To evaluate prospectively the accuracy of computer-aided three-dimensional (3D) volume-rendered computed tomography (CT) in determining the appropriate anatomical limits (tumour size, tumour location, multifocality and vascular supply) and as a potential tool in the preoperative simulation of nephron-sparing surgery (NSS) in patients with small-volume renal cell carcinoma (RCC).
The study included 36 patients who underwent transperitoneal radical nephrectomy for RCC of < 4 cm diameter. Helical CT was undertaken before surgery and the extent of the tumour, the course of major renal arteries and veins, and the relationship of the tumour to the collecting system were shown by 3D volume-rendered CT. The CT findings were compared with the pathological results of all kidney specimens, obtained using 3-mm step-sections.

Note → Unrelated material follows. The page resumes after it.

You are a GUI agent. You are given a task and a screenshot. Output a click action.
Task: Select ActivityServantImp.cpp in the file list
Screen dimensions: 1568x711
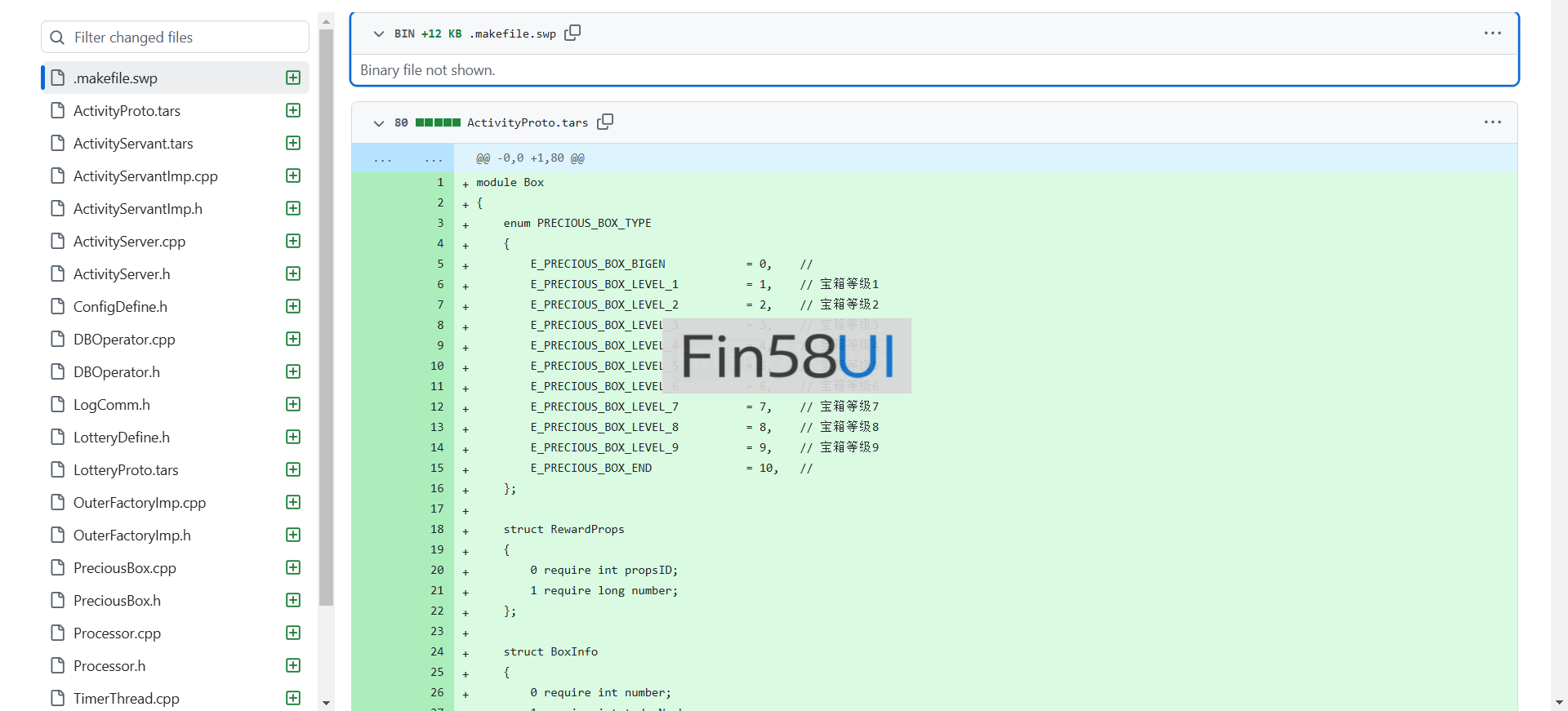point(145,176)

Before nephrectomy, 39 renal tumours were identified in the 36 patients; three renal lesions of < 4 mm were not detected. All main venous branches and 42 of 43 arteries were identified by 3D volume-rendered CT. Knowing these features, a partial nephrectomy was simulated; a surgical lesion to the pelvicalyceal or vascular system which would have been produced by the simulated surgery was displayed in colour on the simulated surface of the section.
Computer simulation provided an excellent 3D reconstruction of all kidneys, including the tumour, vasculature and renal hilum, allowing a significantly better preoperative evaluation of the renal mass. Visualizing possible resection margins and predicting the operative risks seem to be major advantages of this new method, especially when preparing for complex surgery. Reconstructed 3D CT appears to be a useful tool for defining the indications for and limitations of NSS.
前瞻性评估计算机辅助三维(3D)容积再现计算机断层扫描(CT)在确定合适的解剖学边界(肿瘤大小、肿瘤位置、多灶性和血管供应)方面的准确性,并作为小体积肾细胞癌(RCC)患者保留肾单位手术(NSS)术前模拟的潜在工具。
该研究纳入了36例因直径<4 cm的RCC接受经腹根治性肾切除术的患者。术前进行螺旋CT检查,并通过3D容积再现CT显示肿瘤范围、主要肾动静脉走行以及肿瘤与集合系统的关系。将CT检查结果与所有肾脏标本的病理结果进行比较,标本采用3 mm间隔切片。
肾切除术前,36例患者共发现39个肾肿瘤;3个<4 mm的肾病变未被检测到。3D容积再现CT识别出了所有主要静脉分支以及43条动脉中的42条。了解这些特征后,模拟了部分肾切除术;模拟手术可能对肾盂或血管系统造成的手术损伤在切片模拟表面以彩色显示。
计算机模拟对所有肾脏,包括肿瘤、脉管系统和肾门进行了出色的三维重建,使术前对肾肿块的评估明显更好。可视化可能的切除边缘并预测手术风险似乎是这种新方法的主要优势,尤其是在为复杂手术做准备时。重建的3D CT似乎是确定NSS适应症和局限性的有用工具。